Rail passengers are likely to to foot most of the bill for the automatic train protection system (ATP) demanded after the Paddington disaster.

Rail passengers are likely to to foot most of the bill for the automatic train protection system (ATP) demanded after the Paddington disaster.

The cost of introducing the electronic hardware is around £1bn, according to the Deputy Prime Minister, John Prescott, but Railtrack argues that it could be as much as £2bn.

As services resumed from Paddington yesterday after the crash outside the west London station on 5 October, Gerald Corbett, Railtrack's chief executive, promised to foot the bill for the system.

Installation, he added, would depend on whether his company was allowed to increase "access" charges levied on train operators which use the network. Invariably such costs would be passed on to passengers, which by industry estimates could mean an average surcharge of £1 per journey.Unions have called for the system to be funded from Railtrack's profits, which reached £500m last year.

A spokesman for the company said there was nothing new in Mr Corbett's comments. Railtrack was already committed to introducing the train protection warning system, a cheaper safety device at £200m, and was looking to develop new forms of train protection for high speed lines, he said.

So far Railtrack has only agreed to install ATP on selected lines including the Channel Tunnel Rail Link, the West Coast Main Line and Great Western lines into Paddington

Giving evidence to the House Commons Transport Committee, Mr Prescott said investment was vitally needed in the railways but added: "Operating a safe railway - that's Railtrack's first consideration, not its share price."

Mr Prescott promised to act at once to remove safety responsibilities from Railtrack, if an inquiry team backed the recommendations of a Health and Safety Executive report. "If there is substance in this and it is necessary to act to safeguard the highest standards of safety in the railways, I will act immediately," he said.

* Three train companies are today due to seek an injunction which could severely restrict the right to strike of more than 60,000 rail workers.

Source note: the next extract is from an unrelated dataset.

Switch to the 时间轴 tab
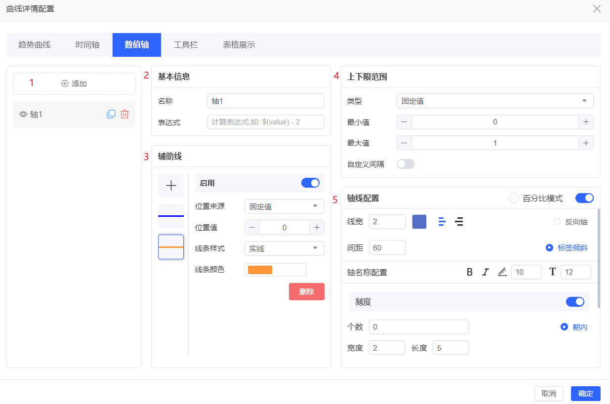The image size is (610, 404). tap(87, 45)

Virgin, Connex South Central and South West Trains are trying to prevent a 24-hour walkout next Friday by thousands of guards, claiming they are not responsible for changes to their duties.

Train operators contend that the stoppage constitutes unlawful secondary action, because Railtrack is responsible for the rulebook changes. If they are successful it would call into question the right of train company employees to take industrial action on any change to the rulebook. The document covers a wide range of conditions of employment.

Guards at ScotRail have voted to join the nationwide strike allegedly over safety, but their colleagues at Midland Mainline decided against, it emerged yesterday.

The results mean that guards at 19 companies have now voted to strike.